**Short problem**.
Pick out every line below that contains the word "perform", and copy each one in full.
━━ Task inputs
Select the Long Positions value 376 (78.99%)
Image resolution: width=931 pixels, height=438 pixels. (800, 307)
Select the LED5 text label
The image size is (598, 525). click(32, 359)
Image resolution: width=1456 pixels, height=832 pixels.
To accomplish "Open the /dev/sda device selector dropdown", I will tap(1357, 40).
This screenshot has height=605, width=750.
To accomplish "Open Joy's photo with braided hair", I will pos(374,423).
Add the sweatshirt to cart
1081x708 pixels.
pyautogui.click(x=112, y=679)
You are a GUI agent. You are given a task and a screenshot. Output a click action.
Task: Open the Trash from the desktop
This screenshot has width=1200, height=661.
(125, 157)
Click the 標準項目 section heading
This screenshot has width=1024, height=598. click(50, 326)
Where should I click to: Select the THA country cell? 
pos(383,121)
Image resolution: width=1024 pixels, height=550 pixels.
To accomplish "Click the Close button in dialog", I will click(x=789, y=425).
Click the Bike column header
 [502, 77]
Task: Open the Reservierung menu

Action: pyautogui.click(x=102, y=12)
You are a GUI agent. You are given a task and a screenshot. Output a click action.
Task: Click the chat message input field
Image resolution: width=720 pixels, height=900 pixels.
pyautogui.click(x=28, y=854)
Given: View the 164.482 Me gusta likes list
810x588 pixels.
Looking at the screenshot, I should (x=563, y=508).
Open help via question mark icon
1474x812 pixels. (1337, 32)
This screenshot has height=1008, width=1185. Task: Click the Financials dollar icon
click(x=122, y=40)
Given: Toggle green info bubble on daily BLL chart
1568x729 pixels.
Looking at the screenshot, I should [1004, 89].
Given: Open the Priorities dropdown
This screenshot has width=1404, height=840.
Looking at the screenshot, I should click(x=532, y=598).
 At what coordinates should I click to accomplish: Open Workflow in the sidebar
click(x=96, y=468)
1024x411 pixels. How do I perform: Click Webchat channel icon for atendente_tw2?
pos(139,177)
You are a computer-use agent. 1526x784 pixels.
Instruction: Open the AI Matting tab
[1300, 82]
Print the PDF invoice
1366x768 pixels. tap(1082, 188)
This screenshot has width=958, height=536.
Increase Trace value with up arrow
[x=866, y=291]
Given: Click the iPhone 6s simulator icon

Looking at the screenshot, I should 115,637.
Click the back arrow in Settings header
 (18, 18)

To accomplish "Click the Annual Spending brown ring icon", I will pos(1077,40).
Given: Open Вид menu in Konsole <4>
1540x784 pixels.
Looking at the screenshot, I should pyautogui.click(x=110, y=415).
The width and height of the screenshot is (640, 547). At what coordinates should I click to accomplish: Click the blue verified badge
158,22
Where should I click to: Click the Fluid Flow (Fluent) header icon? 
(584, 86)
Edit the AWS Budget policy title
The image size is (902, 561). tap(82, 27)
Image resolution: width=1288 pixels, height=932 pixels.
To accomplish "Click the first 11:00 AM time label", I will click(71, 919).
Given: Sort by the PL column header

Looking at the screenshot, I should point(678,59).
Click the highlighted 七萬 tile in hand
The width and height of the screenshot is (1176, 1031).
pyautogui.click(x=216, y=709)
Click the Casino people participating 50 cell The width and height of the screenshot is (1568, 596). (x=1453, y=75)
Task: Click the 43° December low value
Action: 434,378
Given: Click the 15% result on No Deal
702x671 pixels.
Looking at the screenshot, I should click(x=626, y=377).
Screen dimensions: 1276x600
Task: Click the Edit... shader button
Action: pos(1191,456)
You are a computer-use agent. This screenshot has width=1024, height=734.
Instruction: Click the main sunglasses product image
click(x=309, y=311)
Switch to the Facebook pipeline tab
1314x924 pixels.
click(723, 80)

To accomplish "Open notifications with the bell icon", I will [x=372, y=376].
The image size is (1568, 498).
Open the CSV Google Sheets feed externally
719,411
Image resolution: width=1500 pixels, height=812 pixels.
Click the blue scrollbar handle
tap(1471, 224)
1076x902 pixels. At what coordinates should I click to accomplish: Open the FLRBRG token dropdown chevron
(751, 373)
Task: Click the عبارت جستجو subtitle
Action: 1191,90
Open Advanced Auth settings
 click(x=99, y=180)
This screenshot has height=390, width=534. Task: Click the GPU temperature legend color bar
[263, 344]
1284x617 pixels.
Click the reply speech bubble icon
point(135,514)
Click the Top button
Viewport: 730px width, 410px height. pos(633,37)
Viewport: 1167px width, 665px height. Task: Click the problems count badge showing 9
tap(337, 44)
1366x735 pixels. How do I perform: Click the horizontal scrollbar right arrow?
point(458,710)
━━━━
**Task result**.
1024x411 pixels. How do I perform: Click Webchat channel icon for atendente_tw2?
1366x735 pixels. How do I perform: Click the horizontal scrollbar right arrow?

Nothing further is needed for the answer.